Adult-Centered
- A text
in which the adults are portrayed as strong, caring, sometimes superhuman,
knowledgeable individuals, who distribute knowledge and punishment at only
the right times – their knowledge and punishment are always justified in
the text because adults know better than children
- Some
adults in the text may not be strong and caring, but they are the bad
people, not representative
- The
center of authority and power is Adults and Adulthood
- Adults
don’t even have to be present; “Adulthood” alone is a source of authority
– children in the text will even go so far as to punish themselves, doing
it before adults even need to
- The
text portrays a rigid line between Adulthood and Childhood – There is a
time when we are a child, and concerned with things of childhood, and a
time when we are an adult, and concerned with things of adulthood
- Thus
the children portrayed are often nostalgic images of childhood, they act
and behave in innocent ways – encounters with evil, death, violence, sexuality
(all adult concerns) are frightening because they threaten the fragile
time of childhood
- The
text therefore raises typically adult concerns or attitudes: on the one
hand, admiring with wonder how incredible children are (they are so
different from us), on the other hand, being scared for their safety
(because adults need to protect children) – Perfect Example: Finding Nemo (or most Disney films)

▶ Listed records
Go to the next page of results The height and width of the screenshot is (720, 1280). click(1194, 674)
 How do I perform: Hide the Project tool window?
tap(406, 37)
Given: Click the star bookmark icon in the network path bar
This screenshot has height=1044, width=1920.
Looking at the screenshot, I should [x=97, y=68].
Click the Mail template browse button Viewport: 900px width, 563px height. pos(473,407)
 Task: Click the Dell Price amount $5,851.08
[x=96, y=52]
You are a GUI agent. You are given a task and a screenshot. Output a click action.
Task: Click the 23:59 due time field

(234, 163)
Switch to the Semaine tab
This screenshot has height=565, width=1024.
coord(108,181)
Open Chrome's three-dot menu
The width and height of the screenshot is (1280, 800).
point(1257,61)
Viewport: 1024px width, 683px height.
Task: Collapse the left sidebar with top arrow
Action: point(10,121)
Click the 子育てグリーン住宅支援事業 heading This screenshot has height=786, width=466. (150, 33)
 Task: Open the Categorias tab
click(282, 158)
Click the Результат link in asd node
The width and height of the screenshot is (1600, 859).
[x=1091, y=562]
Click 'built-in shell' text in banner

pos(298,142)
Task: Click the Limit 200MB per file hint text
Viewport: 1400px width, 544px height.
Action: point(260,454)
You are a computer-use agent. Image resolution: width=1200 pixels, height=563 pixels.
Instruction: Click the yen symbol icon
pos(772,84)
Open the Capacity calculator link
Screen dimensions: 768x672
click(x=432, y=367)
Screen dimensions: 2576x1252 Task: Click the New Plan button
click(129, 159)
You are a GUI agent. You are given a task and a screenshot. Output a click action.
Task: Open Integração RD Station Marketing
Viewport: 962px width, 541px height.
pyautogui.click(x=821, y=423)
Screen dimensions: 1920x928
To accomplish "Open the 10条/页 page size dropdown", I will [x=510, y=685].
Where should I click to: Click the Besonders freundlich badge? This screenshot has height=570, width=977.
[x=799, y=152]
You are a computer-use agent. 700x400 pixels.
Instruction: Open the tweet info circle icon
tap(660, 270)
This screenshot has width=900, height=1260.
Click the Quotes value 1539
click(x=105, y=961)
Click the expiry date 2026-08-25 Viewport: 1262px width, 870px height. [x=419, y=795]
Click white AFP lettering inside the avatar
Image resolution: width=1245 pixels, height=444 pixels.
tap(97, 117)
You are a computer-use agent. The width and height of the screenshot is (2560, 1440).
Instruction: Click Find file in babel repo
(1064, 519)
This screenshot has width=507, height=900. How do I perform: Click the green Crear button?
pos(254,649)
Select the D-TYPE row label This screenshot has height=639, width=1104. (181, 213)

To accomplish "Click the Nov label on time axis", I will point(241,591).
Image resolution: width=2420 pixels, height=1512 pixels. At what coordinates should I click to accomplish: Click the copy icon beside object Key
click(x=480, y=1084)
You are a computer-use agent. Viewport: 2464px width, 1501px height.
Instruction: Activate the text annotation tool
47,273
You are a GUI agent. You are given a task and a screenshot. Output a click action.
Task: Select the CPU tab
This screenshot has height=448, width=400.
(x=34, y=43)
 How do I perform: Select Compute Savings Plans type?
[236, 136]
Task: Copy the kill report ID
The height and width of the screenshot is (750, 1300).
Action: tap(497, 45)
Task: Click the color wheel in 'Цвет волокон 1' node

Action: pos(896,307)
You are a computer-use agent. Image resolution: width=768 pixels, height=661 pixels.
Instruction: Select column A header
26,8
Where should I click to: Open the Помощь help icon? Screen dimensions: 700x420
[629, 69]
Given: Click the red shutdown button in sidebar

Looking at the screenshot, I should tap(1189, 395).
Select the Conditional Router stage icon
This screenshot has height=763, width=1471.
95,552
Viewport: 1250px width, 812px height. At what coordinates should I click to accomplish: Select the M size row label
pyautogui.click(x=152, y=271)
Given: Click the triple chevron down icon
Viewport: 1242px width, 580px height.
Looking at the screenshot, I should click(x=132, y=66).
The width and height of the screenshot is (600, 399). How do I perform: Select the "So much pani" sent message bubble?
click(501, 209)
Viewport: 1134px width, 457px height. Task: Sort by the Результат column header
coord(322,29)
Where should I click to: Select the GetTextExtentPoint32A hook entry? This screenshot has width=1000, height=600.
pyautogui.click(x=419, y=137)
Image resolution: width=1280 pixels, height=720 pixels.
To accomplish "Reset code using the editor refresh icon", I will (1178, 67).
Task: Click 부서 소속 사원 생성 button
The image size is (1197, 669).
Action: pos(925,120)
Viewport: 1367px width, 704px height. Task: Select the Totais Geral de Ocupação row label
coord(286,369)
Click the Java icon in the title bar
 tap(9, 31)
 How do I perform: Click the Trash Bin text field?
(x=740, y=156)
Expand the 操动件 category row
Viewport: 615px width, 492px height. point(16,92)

▶ Objectives
A. Answer these from the notes on adult-centered texts:
(i) What do the notes name as the center of authority and power?
(ii) How do the notes describe adults in the text who are not strong and caring?
(iii) What film do the notes call a perfect example?
B. According to the notes on adult-centered texts, why do encounters with evil, death, violence and sexuality frighten the children portrayed? Answer in one to three sentences.

▶ Solutions below
A.
(i) Adults and Adulthood.
(ii) They are the bad people and are not representative.
(iii) Finding Nemo (or most Disney films).

B. The notes call these things adult concerns, and they draw a rigid line between the time of childhood and the time of adulthood. Encounters with such things are frightening because they threaten the fragile time of childhood.